Exercise:
Using the records below, copy every line that holds the string "computer".
------------------------------------
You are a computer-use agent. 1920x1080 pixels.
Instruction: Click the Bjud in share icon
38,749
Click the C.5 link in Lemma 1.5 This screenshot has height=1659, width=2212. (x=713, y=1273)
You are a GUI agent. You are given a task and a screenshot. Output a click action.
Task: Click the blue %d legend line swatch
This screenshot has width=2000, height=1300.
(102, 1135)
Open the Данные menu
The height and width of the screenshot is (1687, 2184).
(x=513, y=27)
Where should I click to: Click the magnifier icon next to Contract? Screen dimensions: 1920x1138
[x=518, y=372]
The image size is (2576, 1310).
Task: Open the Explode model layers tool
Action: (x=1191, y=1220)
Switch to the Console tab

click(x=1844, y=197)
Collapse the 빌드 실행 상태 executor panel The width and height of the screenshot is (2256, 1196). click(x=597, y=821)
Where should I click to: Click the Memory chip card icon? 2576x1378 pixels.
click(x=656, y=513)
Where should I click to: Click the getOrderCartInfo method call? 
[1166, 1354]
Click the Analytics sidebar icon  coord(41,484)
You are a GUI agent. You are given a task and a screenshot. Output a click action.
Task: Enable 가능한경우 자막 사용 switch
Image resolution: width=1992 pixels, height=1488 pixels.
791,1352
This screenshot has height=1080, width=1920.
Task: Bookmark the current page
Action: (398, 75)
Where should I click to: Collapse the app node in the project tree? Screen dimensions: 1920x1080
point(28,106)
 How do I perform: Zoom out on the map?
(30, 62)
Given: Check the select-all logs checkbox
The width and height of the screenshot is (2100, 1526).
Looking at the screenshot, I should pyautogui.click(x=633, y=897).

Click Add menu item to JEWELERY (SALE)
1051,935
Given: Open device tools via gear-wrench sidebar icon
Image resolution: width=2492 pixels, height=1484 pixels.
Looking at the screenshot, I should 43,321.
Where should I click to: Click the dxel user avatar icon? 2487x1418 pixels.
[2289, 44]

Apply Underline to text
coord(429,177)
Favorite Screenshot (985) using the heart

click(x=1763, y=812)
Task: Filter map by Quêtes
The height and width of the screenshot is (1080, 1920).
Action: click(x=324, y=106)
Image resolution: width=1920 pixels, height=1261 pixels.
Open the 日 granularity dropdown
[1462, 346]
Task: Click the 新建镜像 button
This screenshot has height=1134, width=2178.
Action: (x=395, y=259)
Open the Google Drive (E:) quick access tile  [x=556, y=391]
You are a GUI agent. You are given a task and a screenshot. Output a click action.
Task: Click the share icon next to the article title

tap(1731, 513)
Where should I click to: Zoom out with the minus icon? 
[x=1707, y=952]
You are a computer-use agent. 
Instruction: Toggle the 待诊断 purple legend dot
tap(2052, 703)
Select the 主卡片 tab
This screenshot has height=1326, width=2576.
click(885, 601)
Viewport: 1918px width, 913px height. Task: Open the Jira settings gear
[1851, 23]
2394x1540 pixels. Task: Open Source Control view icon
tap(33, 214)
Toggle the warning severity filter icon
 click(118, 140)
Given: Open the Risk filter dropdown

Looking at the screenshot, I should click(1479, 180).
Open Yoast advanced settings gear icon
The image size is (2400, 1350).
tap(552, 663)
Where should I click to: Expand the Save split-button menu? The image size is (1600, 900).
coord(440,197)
------------------------------------
Task response:
You are a computer-use agent. 1920x1080 pixels.
You are a computer-use agent. 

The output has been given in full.